Prepare_qat on module removes hooks

zetyquickly · March 5, 2020, 12:06pm

Hello,

I’ve just started to dive into quantization tools that were introduced in version 1.3.
For now I am trying to train a network with existing model generation code. The code has certain subtleties, one of these are _forward_pre_hooks in several submodules. (See code below)

Here is the problem. After prepare_qat with default config changes submodules to ones with fake quantization and hooks are disappeared.

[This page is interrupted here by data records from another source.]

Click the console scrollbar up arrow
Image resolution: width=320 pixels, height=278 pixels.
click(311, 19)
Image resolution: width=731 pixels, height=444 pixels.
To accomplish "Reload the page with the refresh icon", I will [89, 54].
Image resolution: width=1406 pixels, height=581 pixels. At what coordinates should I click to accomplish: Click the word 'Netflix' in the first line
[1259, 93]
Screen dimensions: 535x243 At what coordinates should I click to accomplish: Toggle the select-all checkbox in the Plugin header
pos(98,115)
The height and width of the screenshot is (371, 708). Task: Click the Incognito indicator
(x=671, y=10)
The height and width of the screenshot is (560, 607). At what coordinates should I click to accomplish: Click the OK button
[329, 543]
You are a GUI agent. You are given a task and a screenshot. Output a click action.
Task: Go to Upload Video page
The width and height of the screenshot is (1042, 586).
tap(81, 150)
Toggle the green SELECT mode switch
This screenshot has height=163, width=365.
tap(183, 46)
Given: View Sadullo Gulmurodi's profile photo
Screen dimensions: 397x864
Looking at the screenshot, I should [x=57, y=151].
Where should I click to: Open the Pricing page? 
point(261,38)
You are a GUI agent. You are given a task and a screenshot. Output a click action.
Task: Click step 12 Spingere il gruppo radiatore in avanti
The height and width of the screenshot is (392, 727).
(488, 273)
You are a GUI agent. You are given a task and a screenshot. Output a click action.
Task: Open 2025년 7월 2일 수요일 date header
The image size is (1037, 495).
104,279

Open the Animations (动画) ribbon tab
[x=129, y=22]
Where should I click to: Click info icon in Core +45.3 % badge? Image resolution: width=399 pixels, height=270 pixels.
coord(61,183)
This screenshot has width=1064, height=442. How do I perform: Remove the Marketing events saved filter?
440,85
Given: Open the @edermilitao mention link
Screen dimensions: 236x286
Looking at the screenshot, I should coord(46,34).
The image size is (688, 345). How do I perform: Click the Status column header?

Is it possible to prevent hooks from disappearing during prepare_qat (and submodule.fuse() too)

There is an intermediate code:

...
print('pre qat: ', model.backbone.bottom_up.blocks[2][3].conv_pwl)
print('pre qat: ', model.backbone.bottom_up.blocks[2][3].conv_pwl._forward_pre_hooks.values())
model.qconfig = torch.quantization.get_default_qat_qconfig('qnnpack')
torch.quantization.prepare_qat(model, inplace=True)
print('post qat: ', model.backbone.bottom_up.blocks[2][3].conv_pwl)
print('post qat: ', model.backbone.bottom_up.blocks[2][3].conv_pwl._forward_pre_hooks.values())
...

And the output is:

pre qat:  Conv2d(120, 40, kernel_size=(1, 1), stride=(1, 1), bias=False)                                                                                                                                    
pre qat:  odict_values([functools.partial(<bound method FeatureHooks._collect_output_hook of <timm.models.feature_hooks.FeatureHooks object at 0x7fd3b5bcf5d0>>, 'blocks.2.3.conv_pwl')])
post qat:  Conv2d(
  120, 40, kernel_size=(1, 1), stride=(1, 1), bias=False
  (activation_post_process): FakeQuantize(
    fake_quant_enabled=True, observer_enabled=True,            scale=tensor([1.]), zero_point=tensor([0])
    (activation_post_process): MovingAverageMinMaxObserver(min_val=tensor([]), max_val=tensor([]))
  )
  (weight_fake_quant): FakeQuantize(
    fake_quant_enabled=True, observer_enabled=True,            scale=tensor([1.]), zero_point=tensor([0])
    (activation_post_process): MovingAverageMinMaxObserver(min_val=tensor([]), max_val=tensor([]))
  )
)
post qat:  odict_values([])

zetyquickly · March 5, 2020, 2:28pm

As I can to prevent hooks from disappearing it is needed to put relevant code somewhere here (during prepare_qat):

github.com

pytorch/pytorch/blob/master/torch/quantization/quantize.py#L335


        mod: input module
        mapping: a dictionary that maps from nn module to nnq module


    Return:
        The corresponding quantized module of `mod`
    """
    new_mod = mod
    # Always replace dequantstub with dequantize
    if hasattr(mod, 'qconfig') and mod.qconfig is not None or type(mod) == DeQuantStub:
        if type(mod) in mapping:
            new_mod = mapping[type(mod)].from_float(mod)
    return new_mod


def get_observer_dict(mod, target_dict, prefix=""):
    r"""Traverse the modules and save all observers into dict.
    This is mainly used for quantization accuracy debug
    Args:
        mod: the top module we want to save all observers
        prefix: the prefix for the current module
        target_dict: the dictionary used to save all the observers
    """

But during fusion it is not that obvious because we map up to three modules to one and each of them could have hooks. I think it is possible to work around with torch.quantization.fuse_modules(...fuser_func=<func>...)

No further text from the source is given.